Below are Quote on Bajaj Finance Q1FY22RU - First cut by Mr. Rajiv Mehta, Lead Analyst – Institutional Equities, YES SECURITIES.
Bajaj Finance Q1 FY22 First Cut - ‘Q1 a large miss, but strong comeback expected in ensuing quarters’
Performance v/s Expectations
BAF delivers a 30% PAT miss on our estimates, on the back of 10% NII/PPOP miss and 20% higher loan impairment provisions
NII grew by 8% yoy v/s expectation of 18-20% yoy - interest income reversal stood higher at Rs4.5bn due to increase in GNPL (3% v/s 1.8% as of March with 2w/3w Financing segment being the key contributor) - BAF wrote-off potentially unrecoverable loans worth Rs1.4bn incl. capitalized interest
The deterioration in asset quality is not surprising given it was a Covid quarter without any regulatory moratorium and that Management had alluded to higher forward flows across overdue buckets due to collection constraints.
Additional provision/Management overlay reduced from Rs8.4bn as of March to Rs4.8bn (30 bps of AUM) as of June.
While the elevated credit cost of 110 bps (non-annualized) implies accelerated provisions on the 90+ flow (130bps) during the quarter, the decline in PCR to 50% from 58% in preceding quarter is a bit perplexing.
Non-delinquent customer base grew by 2% qoq, reflecting nearly stable EMI bounce rates in Q1 FY22
AUM grew 4% qoq and 15% yoy – the point of sale (POS) businesses which is Auto Finance and Consumer B2B Sales Finance witnessed sequential portfolio decline of 3-6% - Rural, Housing and Consumer B2C portfolios grew by healthy 3-6% qoq.

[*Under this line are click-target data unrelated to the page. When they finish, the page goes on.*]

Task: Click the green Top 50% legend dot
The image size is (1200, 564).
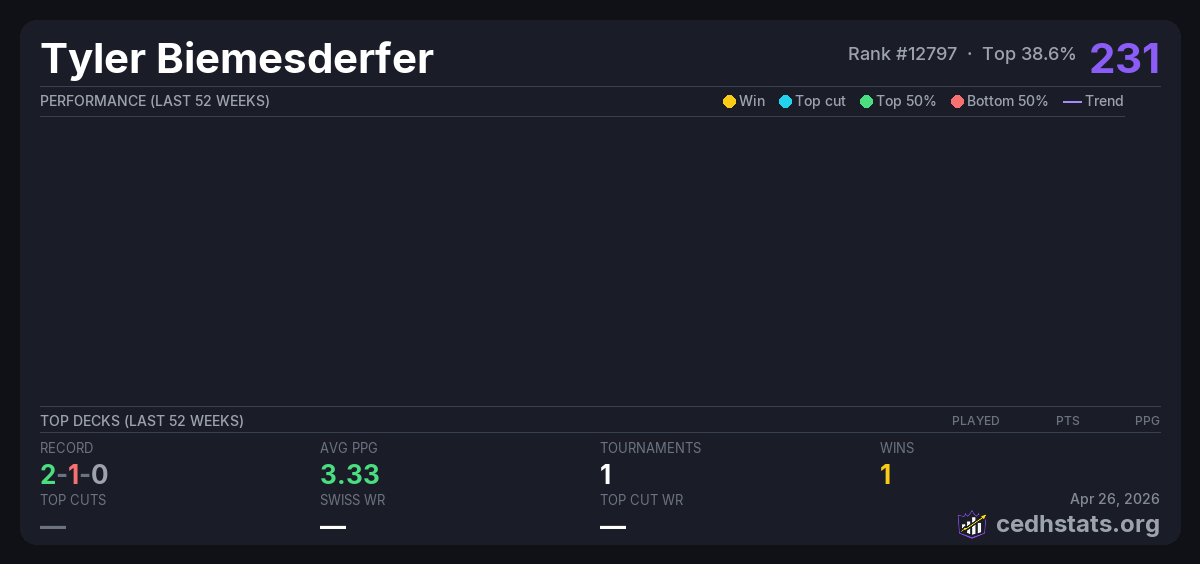Action: tap(866, 101)
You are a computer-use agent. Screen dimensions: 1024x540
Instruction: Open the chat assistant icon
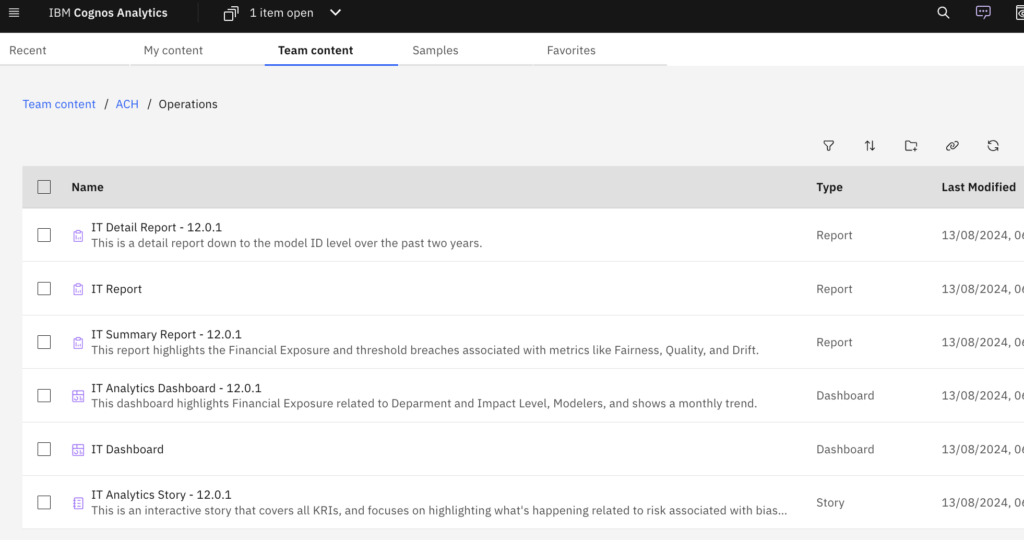pos(983,13)
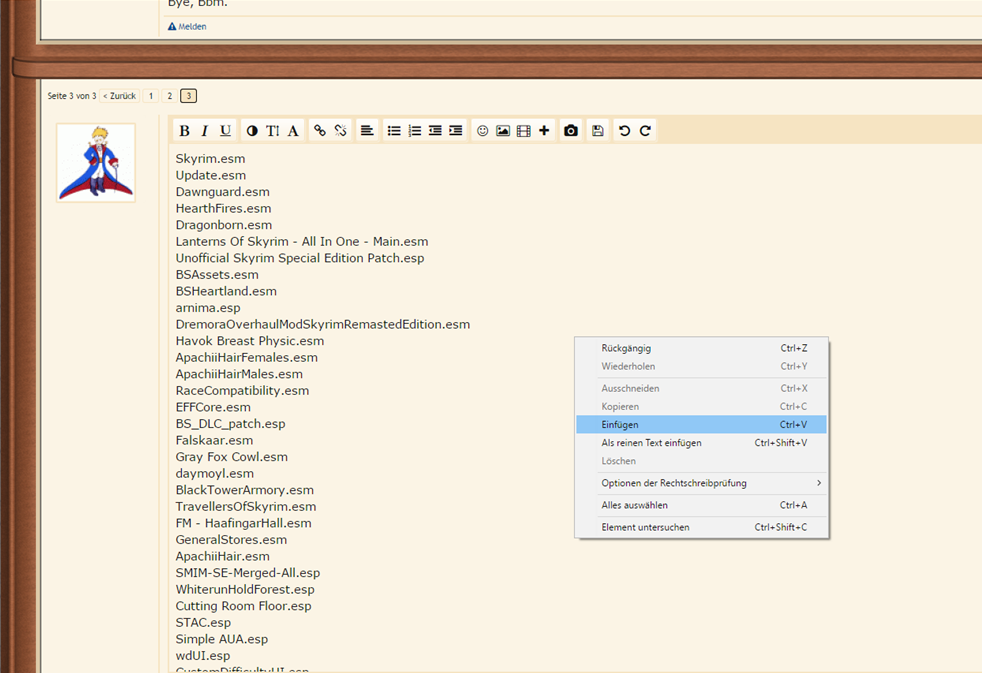
Task: Toggle underline formatting
Action: (x=226, y=131)
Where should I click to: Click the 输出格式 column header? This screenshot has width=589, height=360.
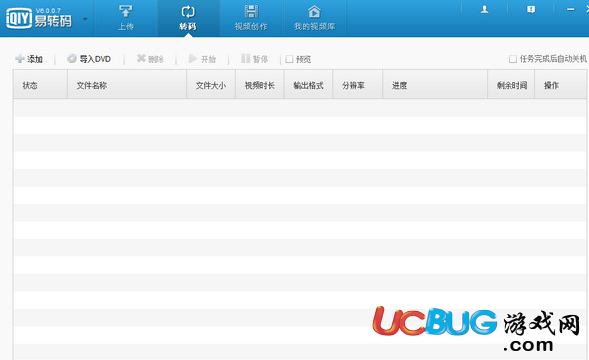click(x=308, y=85)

Key Points from the Investor Presentatio
Bounce rate for July has improved to 0.96X of Q4 FY21 from being at 1.08x for Q1 FY22
Of the Rs20bn increase in GNPA during the quarter, Auto Finance business contributed Rs12bn
Non overdue one-time restructuring (OTR) book came down to Rs13bn as of June v/s Rs17bn as of March. However, Non OTR Stage-2 assets stood rose to Rs61bn v/s Rs50bn as of March.
In absence of a severe third wave, BAF expects to bring down its GNPA to 1.7-1.8% & NNPA to 0.7-0.8% by end FY22. Accordingly, estimates its overall credit cost for FY22 at Rs42-43bn (implying <Rs10bn credit cost run-rate for remining three quarters)
New customer addition in Q1 was in-line with general guidance of 7-8mn new customer addition annually.
In absence of a third wave, Management expects quarterly AUM growth rate for balance of the year to be at pre-COVID levels.
CoF declined by 30bps qoq to 7.1%. BAF expects further reduction as liquidity buffer has been reinstated to pre-COVID levels.
Since Q1 has been a large miss on expectations and provisioning buffer has declined, incremental bounce, collections and roll-back trends would be key monitorables. The management’s credit cost and growth guidance for rest of the year is primarily anchored on these metrics staying healthy. With valuation at the upper end of the historic range (7x FY23 P/ABV), the stock may underperform in the near-term as investors evaluate asset quality trends and the risk of a third wave.